Blacher was affected in the 1930's due to the Nazi Party's campaign against what they labelled 'Entartete Kunst'; degenerate art. This label was applied to the work of any composer where the content of the music or the composer's own views were contrary to those of the Nazi Party. Several composers were exiled, some even sent to concentration camps where they died from disease or the gas chambers. Blacher was forced into internal exile, and lost his post as teacher at Dresden Conservatory. After the war, Blacher resumed his career, and later became professor then director of the Music Academy of Berlin.

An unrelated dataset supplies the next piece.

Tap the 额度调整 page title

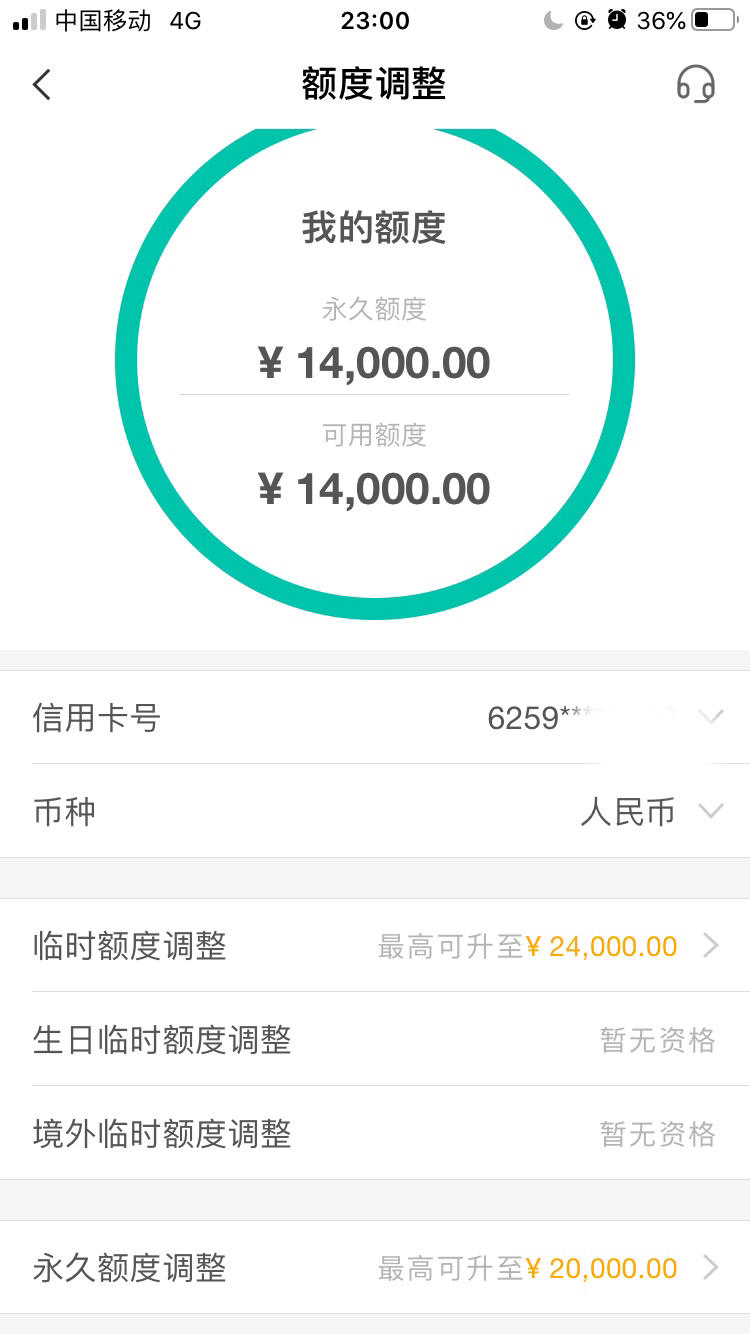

Blacher's musical output was prolific, composing works for orchestra, opera, ballet, choral works, and even music for electronic instruments, and for jazz ensembles.

Variable Metre

Blacher's 1950 collection of short pieces for piano titled Ornaments introduced a technique he termed 'variable metres'. It is a system influenced by Arnold Schoenberg's twelve-tone method of composition. In twelve-tone, the twelve notes of the chromatic scale are arranged into a tone row, with each note played but not repeated (except the current one) until the row has been completed. Blacher applied this tone row principle to metre, where the number of beats per bar are changed according to the predetermined order.


In the above opening extract from the first in the collection, you can see under the tempo direction the metre direction for the performer. The first bar has two beat per bar, the next three, up until nine beats per bar where the 'row' goes back to eight beats, then seven etc. This system replaces the traditional time signature, which is notably absent from the score. Accents and marcato, along with the beaming of the quavers assist the performer in the correct shaping and emphasis of the melody.

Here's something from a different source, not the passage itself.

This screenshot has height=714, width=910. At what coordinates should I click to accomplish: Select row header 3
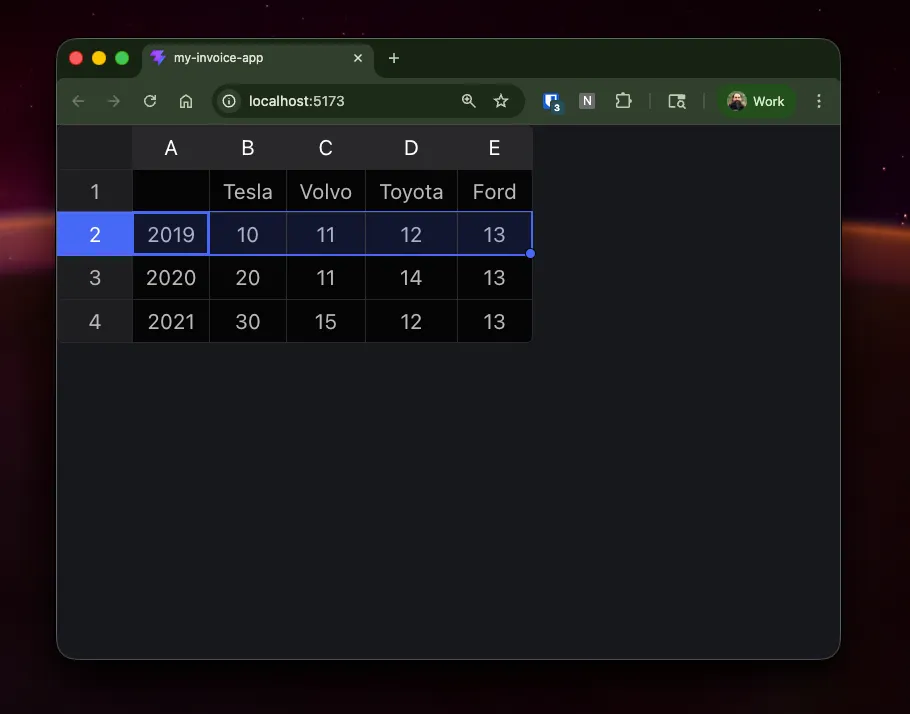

This score to Blacher's Piano Concerto No.2 shows a different approach to notating the method. Here there is a time signature in place, of 12 quaver beats per bar. Each bar features a large number between the staves which shows the current number of beats (the large 8 in bar two). In this piece, Blacher takes a 12 - 8, 12 - 8 - 7, 12 - 8 - 7 - 6 etc. approach.  

Reflection

I have researched and written an essay on serialism for another OCA music course, and although I found the concept interesting, I didn't particularly like listening to the music. I expected a similar reaction when listening to Boris Blacher's music that utilises variable metre. I am pleasantly surprised to find that I have enjoyed the little of Blacher's music I have experienced so far, particularly the first piece in Ornaments; so much so in fact that I plan to learn to play it myself. I have listened to other music that has changes of metre, such as many Stravinsky works, and unexpectedly a piece for piano by Clint Eastwood that was used as the main theme in the film Changeling, that he directed. Even though that music does change time signature, it is not as frequent as Blacher's variable metre which is literally every bar. This constantly changing metre provides an invigorating experience that I hope to use to some degree in my own compositions, and likely in my upcoming percussion assignment.